Description of the task>
In the forum thread about the Synchron Player, what timestamp does one reply say to skip to for the Synchron setup?

Passage given>

--*--

# A Look at the Synchron Player



## Rich4747 (May 18, 2021)

I made some video's on how to use the Synchron Player. These video's were made for my channel and myself to learn the player. They are not professional quality and have some errors but since there is very few tutorials online for the synchron player most likely you will learn something.

Part 1



Part 2



Part 3


----------



## muziksculp (May 18, 2021)

Hi @Rich4747 ,

Thank You Very Much for making these Synchron Player Videos, they are very helpful. 

I have used the Synchron Player for a little while now, but I learned some useful tips, and things that I wasn't aware of from your videos. Very well done. 

I also Subscribed to your YouTube Channel. 

I highly recommend these videos to beginners, and advanced users of VSL Synchron Player. These are the best Synchron Player, in-depth video tutorials I have watched so far. 

Cheers,
Muziksculp


----------



## Rich4747 (May 18, 2021)

muziksculp said:


> Hi @Rich4747 ,
> 
> Thank You Very Much for making these Synchron Player Videos, they are very helpful.
> 
> ...


Thank you. The Synchron Player is such an advanced VST I hope more people find it and appreciate it.


----------



## muziksculp (May 18, 2021)

Rich4747 said:


> Thank you. The Synchron Player is such an advanced VST I hope more people find it and appreciate it.


I totally agree. 

It is an amazing engine to get creative with, and customize things to ones taste. Offering an immense amount of flexibility, which some can find a bit overwhelming at first, but imho. it's really a matter of putting some time into learning it, and experimenting, the rewards are huge.


----------



## SlHarder (May 19, 2021)

This vid gives you another slice of what can be accomplished with Synchron player.

Skip to 4:46 for the meat and potatoes of Synchron setup.


----------



## Robert_G (May 19, 2021)

Great videos.


----------

--*--

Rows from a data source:
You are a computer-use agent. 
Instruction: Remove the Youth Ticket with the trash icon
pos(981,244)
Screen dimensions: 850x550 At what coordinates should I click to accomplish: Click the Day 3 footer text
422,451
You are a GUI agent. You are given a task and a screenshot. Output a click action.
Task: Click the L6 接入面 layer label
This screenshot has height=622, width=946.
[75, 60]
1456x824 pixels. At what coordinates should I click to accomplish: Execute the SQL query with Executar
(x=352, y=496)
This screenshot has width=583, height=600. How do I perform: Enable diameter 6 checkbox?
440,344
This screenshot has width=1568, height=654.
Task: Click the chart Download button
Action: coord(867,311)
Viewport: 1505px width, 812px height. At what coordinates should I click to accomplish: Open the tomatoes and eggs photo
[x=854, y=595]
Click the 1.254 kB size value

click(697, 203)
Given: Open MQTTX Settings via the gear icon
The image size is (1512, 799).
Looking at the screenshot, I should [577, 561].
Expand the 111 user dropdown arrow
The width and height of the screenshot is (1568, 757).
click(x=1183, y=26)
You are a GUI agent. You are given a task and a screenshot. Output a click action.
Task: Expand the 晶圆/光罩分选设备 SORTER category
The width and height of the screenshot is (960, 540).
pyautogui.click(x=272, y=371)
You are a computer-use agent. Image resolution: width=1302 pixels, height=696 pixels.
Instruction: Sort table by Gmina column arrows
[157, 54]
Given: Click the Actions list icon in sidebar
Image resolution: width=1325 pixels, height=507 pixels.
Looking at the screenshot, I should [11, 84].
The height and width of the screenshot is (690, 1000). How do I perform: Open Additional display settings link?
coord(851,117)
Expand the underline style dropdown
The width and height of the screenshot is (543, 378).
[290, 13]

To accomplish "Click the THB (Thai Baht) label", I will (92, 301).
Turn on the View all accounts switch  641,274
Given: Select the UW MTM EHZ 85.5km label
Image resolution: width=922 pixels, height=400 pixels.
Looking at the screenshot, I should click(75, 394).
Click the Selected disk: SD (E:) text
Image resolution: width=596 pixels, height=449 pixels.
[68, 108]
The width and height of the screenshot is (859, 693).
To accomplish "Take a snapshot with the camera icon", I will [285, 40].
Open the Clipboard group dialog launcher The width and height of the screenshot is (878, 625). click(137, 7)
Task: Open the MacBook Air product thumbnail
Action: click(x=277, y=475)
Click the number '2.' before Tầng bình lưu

--*--

Result>
4:46